» **WRITTEN INSTRUCTION**:
Format the records below as a Markdown table with the columns Row and Record line. Include only the lines from the one containing "Open the Resource ID external link icon" through the one containing "will click(x=543, y=378).", both included, number them, and skip blank lines.

-- Start of MATERIAL PROVIDED --

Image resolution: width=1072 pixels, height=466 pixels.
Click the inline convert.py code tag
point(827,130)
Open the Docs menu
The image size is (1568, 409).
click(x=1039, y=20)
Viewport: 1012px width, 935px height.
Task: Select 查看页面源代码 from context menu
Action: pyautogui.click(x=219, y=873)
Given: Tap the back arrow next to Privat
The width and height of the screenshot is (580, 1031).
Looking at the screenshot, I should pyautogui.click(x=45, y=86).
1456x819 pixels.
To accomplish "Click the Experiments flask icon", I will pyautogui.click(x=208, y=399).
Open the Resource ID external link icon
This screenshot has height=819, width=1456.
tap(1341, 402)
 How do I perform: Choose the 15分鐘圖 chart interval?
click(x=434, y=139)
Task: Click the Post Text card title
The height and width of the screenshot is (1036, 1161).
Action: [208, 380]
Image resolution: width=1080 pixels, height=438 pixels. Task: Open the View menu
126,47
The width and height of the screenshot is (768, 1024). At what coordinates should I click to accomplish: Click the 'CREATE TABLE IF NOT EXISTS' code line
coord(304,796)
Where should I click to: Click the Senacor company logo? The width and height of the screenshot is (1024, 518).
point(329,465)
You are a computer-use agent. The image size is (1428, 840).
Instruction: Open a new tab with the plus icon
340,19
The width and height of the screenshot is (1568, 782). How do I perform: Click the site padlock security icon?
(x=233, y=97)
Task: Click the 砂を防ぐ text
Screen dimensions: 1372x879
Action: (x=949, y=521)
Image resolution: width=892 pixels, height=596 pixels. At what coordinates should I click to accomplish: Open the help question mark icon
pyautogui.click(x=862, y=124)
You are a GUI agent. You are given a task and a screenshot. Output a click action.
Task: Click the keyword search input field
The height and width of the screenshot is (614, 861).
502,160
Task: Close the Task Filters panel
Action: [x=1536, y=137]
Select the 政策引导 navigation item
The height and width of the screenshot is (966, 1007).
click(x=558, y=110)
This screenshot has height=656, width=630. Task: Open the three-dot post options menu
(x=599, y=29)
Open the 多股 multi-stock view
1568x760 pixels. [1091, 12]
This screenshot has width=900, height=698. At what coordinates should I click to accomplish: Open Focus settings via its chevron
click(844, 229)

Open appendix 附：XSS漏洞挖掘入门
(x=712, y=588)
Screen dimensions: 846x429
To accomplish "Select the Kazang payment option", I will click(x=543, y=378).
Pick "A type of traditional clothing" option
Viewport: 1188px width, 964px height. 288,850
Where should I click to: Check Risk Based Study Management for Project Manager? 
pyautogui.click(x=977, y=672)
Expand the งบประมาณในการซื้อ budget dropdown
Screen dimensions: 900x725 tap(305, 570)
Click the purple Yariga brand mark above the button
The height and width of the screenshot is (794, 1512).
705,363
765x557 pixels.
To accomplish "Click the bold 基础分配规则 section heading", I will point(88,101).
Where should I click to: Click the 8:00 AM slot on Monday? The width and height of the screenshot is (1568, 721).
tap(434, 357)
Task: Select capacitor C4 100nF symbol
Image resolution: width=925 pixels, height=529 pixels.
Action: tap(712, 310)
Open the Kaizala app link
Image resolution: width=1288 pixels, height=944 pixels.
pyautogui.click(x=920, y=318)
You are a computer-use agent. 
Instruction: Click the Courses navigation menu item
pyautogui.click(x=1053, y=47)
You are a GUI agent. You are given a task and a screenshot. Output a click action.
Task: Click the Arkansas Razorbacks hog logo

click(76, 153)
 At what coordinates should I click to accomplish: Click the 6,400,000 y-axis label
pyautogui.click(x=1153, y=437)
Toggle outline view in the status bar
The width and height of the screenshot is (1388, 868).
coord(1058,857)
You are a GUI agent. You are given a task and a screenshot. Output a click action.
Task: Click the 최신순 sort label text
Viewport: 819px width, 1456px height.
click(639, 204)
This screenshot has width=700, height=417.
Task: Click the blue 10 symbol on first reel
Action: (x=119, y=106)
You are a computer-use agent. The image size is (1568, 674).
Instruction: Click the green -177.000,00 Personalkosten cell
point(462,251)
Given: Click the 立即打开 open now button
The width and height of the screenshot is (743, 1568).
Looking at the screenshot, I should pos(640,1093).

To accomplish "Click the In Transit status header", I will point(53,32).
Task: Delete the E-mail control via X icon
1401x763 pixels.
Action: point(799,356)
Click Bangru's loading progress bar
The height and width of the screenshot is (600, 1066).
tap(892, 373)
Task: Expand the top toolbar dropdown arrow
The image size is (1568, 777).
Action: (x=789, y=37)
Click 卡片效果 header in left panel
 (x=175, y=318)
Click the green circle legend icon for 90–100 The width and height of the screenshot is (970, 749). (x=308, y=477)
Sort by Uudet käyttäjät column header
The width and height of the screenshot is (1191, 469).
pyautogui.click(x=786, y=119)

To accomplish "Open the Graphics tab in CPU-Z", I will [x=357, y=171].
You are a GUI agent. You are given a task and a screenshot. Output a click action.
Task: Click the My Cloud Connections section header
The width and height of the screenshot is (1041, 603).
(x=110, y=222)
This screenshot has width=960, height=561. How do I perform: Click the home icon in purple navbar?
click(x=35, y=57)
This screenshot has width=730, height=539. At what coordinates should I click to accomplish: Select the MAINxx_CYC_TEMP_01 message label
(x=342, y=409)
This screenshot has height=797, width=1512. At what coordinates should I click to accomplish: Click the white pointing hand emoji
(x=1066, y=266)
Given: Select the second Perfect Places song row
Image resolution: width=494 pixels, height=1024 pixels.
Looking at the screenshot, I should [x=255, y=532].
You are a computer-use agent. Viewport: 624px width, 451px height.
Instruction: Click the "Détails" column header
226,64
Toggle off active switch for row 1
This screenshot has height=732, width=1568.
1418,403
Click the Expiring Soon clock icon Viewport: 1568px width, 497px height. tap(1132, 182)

-- End of MATERIAL PROVIDED --

» **FULL ANSWER**:
| Row | Record line |
|---|---|
| 1 | Open the Resource ID external link icon |
| 2 | This screenshot has height=819, width=1456. |
| 3 | tap(1341, 402) |
| 4 |  How do I perform: Choose the 15分鐘圖 chart interval? |
| 5 | click(x=434, y=139) |
| 6 | Task: Click the Post Text card title |
| 7 | The height and width of the screenshot is (1036, 1161). |
| 8 | Action: [208, 380] |
| 9 | Image resolution: width=1080 pixels, height=438 pixels. Task: Open the View menu |
| 10 | 126,47 |
| 11 | The width and height of the screenshot is (768, 1024). At what coordinates should I click to accomplish: Click the 'CREATE TABLE IF NOT EXISTS' code line |
| 12 | coord(304,796) |
| 13 | Where should I click to: Click the Senacor company logo? The width and height of the screenshot is (1024, 518). |
| 14 | point(329,465) |
| 15 | You are a computer-use agent. The image size is (1428, 840). |
| 16 | Instruction: Open a new tab with the plus icon |
| 17 | 340,19 |
| 18 | The width and height of the screenshot is (1568, 782). How do I perform: Click the site padlock security icon? |
| 19 | (x=233, y=97) |
| 20 | Task: Click the 砂を防ぐ text |
| 21 | Screen dimensions: 1372x879 |
| 22 | Action: (x=949, y=521) |
| 23 | Image resolution: width=892 pixels, height=596 pixels. At what coordinates should I click to accomplish: Open the help question mark icon |
| 24 | pyautogui.click(x=862, y=124) |
| 25 | You are a GUI agent. You are given a task and a screenshot. Output a click action. |
| 26 | Task: Click the keyword search input field |
| 27 | The height and width of the screenshot is (614, 861). |
| 28 | 502,160 |
| 29 | Task: Close the Task Filters panel |
| 30 | Action: [x=1536, y=137] |
| 31 | Select the 政策引导 navigation item |
| 32 | The height and width of the screenshot is (966, 1007). |
| 33 | click(x=558, y=110) |
| 34 | This screenshot has height=656, width=630. Task: Open the three-dot post options menu |
| 35 | (x=599, y=29) |
| 36 | Open the 多股 multi-stock view |
| 37 | 1568x760 pixels. [1091, 12] |
| 38 | This screenshot has width=900, height=698. At what coordinates should I click to accomplish: Open Focus settings via its chevron |
| 39 | click(844, 229) |
| 40 | Open appendix 附：XSS漏洞挖掘入门 |
| 41 | (x=712, y=588) |
| 42 | Screen dimensions: 846x429 |
| 43 | To accomplish "Select the Kazang payment option", I will click(x=543, y=378). |